This was the best fumble by a Packers player in team history.

Dennis Wierzbicki-USA TODAY Spor

The Green Bay Packers' 2013 season was a year defined by injuries, but also by unique and memorable plays. Here at Acme Packing Company, we will spend two weeks looking back at the ten best plays of the 2013 season as voted on by our writing staff.

Each person had their own criteria for deciding which plays were the best, but we took into account how memorable the play was, how big an impact it had within a particular game and for the season overall, how impressive a display of effort or athleticism the play had, and finally any hilarity or novelty factor.

Without further ado, here is our choice for the 3rd-best play of the Packers' 2013 season:

Jarrett Boykin Scoops and Scores while Bears Watch

The Game

Week 17
Opponent: Chicago Bears
Venue: Soldier Field

Entering this game at 7-7-1, the Packers desperately needed a win in their Week 17 showdown with the 8-7 Bears. The winner of the game would win the NFC North and earn a home playoff game the following week, while the loser would be sent home for the season. Luckily, Aaron Rodgers and Randall Cobb made their returns from injury during the week and were ready to play in the biggest game of the season.

The Situation

The Packers gave up an early touchdown to the Bears in the first quarter, while Rodgers threw two early interceptions in his return, both deep in Bears territory. On their prior drive, the Packers scored a field goal to pull to 7-3 following a long pass to Jordy Nelson and a penalty on Shea McClellin after a third-down sack. On the ensuing kickoff, the Bears took a penalty which pinned them at their 10-yard line. The Packers' defense forced a three-and-out, and got the ball back to the offense in great field position at the Bears' 41-yard line.

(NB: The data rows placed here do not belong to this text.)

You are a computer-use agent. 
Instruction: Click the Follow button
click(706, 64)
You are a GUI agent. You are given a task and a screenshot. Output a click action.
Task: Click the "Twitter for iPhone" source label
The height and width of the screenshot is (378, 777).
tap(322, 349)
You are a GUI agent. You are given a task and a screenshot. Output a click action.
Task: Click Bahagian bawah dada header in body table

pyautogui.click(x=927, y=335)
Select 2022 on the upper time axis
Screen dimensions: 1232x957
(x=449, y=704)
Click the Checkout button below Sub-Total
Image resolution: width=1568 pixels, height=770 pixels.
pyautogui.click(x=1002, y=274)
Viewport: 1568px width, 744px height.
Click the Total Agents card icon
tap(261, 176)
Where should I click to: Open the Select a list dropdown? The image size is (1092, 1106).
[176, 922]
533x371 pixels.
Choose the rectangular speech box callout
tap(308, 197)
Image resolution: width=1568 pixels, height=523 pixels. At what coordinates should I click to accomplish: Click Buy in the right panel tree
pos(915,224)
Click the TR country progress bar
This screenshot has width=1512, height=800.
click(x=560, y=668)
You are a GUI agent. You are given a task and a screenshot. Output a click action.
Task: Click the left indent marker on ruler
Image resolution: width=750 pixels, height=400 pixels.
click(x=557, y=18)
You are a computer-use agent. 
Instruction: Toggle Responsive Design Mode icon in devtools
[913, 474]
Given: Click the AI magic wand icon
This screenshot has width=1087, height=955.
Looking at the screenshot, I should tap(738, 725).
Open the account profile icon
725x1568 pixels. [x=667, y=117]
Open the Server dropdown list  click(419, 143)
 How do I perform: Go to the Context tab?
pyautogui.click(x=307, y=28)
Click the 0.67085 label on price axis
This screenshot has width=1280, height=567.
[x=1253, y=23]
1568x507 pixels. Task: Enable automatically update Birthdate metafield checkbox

The offense picked up a pair of first downs, one on a pass to James Jones and the second on a short run by James Starks. This set up a first-and-ten at the Bears' 17.

The Play

The Packers line up with four receivers and one running back in an obvious passing formation. Jarrett Boykin is lined up alone to the left, while on the right James Jones and Jordy Nelson are in the slot with Andrew Quarless split out wide. James Starks is in the backfield to the left of Rodgers, who takes the snap from the shotgun.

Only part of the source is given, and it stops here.